Anthem Alumni: Conner Salter

Surviving College

I thought I knew everything when I left for my first year of college. I’d visited the university campus for three weeks a year before, so I knew the basic layout and where to go for whatever I needed. I’d taken community college classes throughout high school, so I figured I knew what classes would be like. Of course, it turned out I wasn’t nearly as prepared as I thought. I faced many challenges my first year of college, here are three things I learned that will help you survive the biggest ones.

First, learn to live and get along with strange people. My chosen college, Taylor University, is in Indiana so I lived in a dormitory with two roommates. I knew one roommate from my three-week visit, the other guy I had never met before and didn’t have much in common with. We didn’t hate or kill each other, but it was definitely awkward sometimes.

Even if you’re used to sharing a bedroom and get roommates you mesh perfectly with, you’ll still have to decide all the little things that come with living in a college dorm. Things you’ve never had to deal with before like “Can I bring my girlfriends/boyfriend over? If so, can we get some alone time or does the door have to stay open?” Sometimes, you’ll disagree about how things should go, and you need to know how to deal with conflict while still living in peace with everyone (Romans 12:18).

If it’s possible, do what I did and take some time off between high school and college to go on some kind of trip. It can be an extended missions trip, it can be an out-of-state summer job, something that forces you to leave home and live with new people. You’ll learn how to get along by necessity and be miles ahead of many incoming college students.

Second, balance your friends and grades. Lots of people talk about living the party lifestyle in college, focusing more on having fun and on social relationships than on classwork. I have the opposite problem. My first semester I barely went to any events, got most of my assignments done two weeks in advance, started my freelance writing career and somehow found time to start a weekly blog. On paper I accomplished a lot, but I barely spent any time relaxing or building relationships. By the end of my second semester, I was seeing just how unhealthy it is to be that isolated.

I spoke to a classmate about this, and he mentioned Charles E. Hummels’ essay “Tyranny of the Urgent” ( In life, my friend explained, there are urgent things (answer an email, finish an assignment) and important things (spend time with friends, study a good book). Don’t let the urgent things consume your time for important things, my classmate advised. Don’t be lazy, but make time for the important things and remember that it’s just as vital sometimes to hang out with friends as it is to achieve good grades.

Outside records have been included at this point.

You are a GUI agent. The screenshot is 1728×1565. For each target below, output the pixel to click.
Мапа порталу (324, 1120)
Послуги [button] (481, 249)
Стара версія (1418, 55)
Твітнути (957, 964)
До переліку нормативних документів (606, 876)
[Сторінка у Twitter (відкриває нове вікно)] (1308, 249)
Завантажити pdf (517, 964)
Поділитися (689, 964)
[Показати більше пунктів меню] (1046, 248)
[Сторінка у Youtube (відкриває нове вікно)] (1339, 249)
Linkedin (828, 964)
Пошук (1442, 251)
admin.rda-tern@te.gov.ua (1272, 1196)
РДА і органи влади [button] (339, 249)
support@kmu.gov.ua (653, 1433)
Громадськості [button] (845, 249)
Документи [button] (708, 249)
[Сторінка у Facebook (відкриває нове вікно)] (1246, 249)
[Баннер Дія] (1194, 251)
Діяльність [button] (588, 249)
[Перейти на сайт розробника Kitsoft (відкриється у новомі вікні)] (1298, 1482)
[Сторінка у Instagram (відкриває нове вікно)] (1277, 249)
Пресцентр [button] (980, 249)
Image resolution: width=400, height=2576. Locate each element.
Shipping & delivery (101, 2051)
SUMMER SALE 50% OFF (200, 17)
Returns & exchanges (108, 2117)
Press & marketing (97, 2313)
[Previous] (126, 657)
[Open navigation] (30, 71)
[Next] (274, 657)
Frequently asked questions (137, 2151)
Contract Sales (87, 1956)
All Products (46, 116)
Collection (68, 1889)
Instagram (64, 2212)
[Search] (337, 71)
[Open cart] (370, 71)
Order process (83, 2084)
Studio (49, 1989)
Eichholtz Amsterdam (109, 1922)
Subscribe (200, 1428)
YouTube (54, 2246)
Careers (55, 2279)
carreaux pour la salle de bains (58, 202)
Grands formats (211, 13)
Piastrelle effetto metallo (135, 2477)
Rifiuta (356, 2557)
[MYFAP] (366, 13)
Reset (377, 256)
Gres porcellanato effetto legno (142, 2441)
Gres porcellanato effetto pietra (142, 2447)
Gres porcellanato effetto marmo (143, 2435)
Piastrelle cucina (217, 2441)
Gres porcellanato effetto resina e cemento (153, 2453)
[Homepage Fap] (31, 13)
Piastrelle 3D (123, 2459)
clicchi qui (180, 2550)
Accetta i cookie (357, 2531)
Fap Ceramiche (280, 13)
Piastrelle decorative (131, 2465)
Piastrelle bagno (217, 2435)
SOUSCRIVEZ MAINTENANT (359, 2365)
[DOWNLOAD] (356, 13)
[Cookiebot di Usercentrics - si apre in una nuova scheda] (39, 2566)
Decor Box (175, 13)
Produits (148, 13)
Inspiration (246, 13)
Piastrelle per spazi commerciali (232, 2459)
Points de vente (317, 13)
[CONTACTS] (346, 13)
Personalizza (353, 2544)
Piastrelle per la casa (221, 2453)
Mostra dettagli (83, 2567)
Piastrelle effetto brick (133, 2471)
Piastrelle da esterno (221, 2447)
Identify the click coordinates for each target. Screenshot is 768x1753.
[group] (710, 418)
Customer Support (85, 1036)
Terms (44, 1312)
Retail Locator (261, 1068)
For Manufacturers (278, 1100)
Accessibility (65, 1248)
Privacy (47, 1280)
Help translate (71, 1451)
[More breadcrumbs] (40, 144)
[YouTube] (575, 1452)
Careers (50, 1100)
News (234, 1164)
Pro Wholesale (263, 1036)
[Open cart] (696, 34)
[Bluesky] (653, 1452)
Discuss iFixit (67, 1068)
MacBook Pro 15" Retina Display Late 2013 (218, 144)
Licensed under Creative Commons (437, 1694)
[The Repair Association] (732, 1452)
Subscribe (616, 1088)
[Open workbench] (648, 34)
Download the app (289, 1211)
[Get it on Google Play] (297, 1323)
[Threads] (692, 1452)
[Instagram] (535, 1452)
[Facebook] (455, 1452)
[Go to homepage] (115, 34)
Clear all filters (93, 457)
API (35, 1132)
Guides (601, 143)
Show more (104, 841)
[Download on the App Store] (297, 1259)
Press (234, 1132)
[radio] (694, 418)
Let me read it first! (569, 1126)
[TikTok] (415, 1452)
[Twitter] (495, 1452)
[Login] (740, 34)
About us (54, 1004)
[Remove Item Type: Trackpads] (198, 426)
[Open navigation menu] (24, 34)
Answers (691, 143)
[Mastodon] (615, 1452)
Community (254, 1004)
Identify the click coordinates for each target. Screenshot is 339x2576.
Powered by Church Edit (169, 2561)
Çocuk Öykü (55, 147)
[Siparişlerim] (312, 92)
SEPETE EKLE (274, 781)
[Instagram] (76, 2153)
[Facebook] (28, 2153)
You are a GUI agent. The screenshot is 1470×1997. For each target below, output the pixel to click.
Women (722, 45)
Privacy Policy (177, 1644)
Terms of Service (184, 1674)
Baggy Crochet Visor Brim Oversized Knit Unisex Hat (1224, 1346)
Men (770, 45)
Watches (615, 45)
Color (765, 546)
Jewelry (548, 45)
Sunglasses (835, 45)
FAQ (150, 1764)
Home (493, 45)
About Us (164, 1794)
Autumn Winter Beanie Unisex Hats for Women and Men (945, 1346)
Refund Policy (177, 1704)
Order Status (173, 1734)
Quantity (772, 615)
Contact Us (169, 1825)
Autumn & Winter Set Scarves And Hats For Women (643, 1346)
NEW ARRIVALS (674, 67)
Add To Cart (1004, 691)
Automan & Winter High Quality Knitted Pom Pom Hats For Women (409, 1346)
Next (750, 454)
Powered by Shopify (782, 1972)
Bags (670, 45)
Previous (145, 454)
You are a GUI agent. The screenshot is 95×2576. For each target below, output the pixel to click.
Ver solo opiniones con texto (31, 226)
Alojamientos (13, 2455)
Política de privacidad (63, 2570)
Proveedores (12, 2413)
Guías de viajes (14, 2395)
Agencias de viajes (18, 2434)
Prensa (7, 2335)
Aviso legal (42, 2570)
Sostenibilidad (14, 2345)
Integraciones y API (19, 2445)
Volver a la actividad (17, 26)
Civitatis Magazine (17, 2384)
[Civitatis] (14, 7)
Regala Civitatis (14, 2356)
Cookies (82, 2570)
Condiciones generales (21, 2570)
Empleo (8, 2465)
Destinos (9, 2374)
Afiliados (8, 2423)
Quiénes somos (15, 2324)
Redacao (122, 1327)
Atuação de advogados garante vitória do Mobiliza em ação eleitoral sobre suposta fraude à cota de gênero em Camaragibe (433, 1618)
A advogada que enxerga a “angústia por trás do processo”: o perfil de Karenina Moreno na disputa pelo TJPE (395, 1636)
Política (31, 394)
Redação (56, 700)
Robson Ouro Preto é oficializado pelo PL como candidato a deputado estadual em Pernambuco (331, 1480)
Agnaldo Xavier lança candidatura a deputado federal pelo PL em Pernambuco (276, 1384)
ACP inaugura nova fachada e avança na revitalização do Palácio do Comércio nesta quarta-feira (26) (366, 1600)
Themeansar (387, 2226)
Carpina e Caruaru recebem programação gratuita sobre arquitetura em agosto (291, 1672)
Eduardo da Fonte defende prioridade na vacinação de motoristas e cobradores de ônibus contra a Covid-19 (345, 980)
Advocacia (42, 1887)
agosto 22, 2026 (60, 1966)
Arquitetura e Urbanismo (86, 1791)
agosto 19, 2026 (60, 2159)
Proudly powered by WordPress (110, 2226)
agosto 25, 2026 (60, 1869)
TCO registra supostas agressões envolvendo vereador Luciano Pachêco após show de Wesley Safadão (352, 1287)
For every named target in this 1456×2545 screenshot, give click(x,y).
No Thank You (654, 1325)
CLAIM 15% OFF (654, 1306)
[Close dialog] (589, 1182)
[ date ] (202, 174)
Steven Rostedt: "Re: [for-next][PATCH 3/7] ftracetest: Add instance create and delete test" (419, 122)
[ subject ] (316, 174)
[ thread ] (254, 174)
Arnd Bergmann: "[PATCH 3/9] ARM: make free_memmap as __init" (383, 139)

After all, as another friend recently told me, you won’t remember the homework you did in college. You’ll remember the friendships.

Third, hold tight to your relationship with God. I’m fortunate to be attending a private Christian college – with chapel services three times a week, students who are required to take Bible classes, and professors who are perfectly comfortable praying before classes. Even so, it was easy to just do all the right things and not get the spiritual advice and growth I needed.

As college students you enter the phase where you’re really responsible for your own spiritual growth, Mom and Dad aren’t around to ask how you’re doing. So find ways to deliberately stay close to God. Take time to read Scripture every day, find a Bible study group, and look for someone a little more spiritually mature to meet with and advise you. Spiritual mentors are worth their weight in platinum.

I hope these thoughts help you prepare for college, and you have a blessed time in it. As Paul exhorted his fellow believers, “Now may the Lord of peace himself give you peace at all times and in every way. The Lord be with you all.” (2 Thessalonians 3:16) (NIV).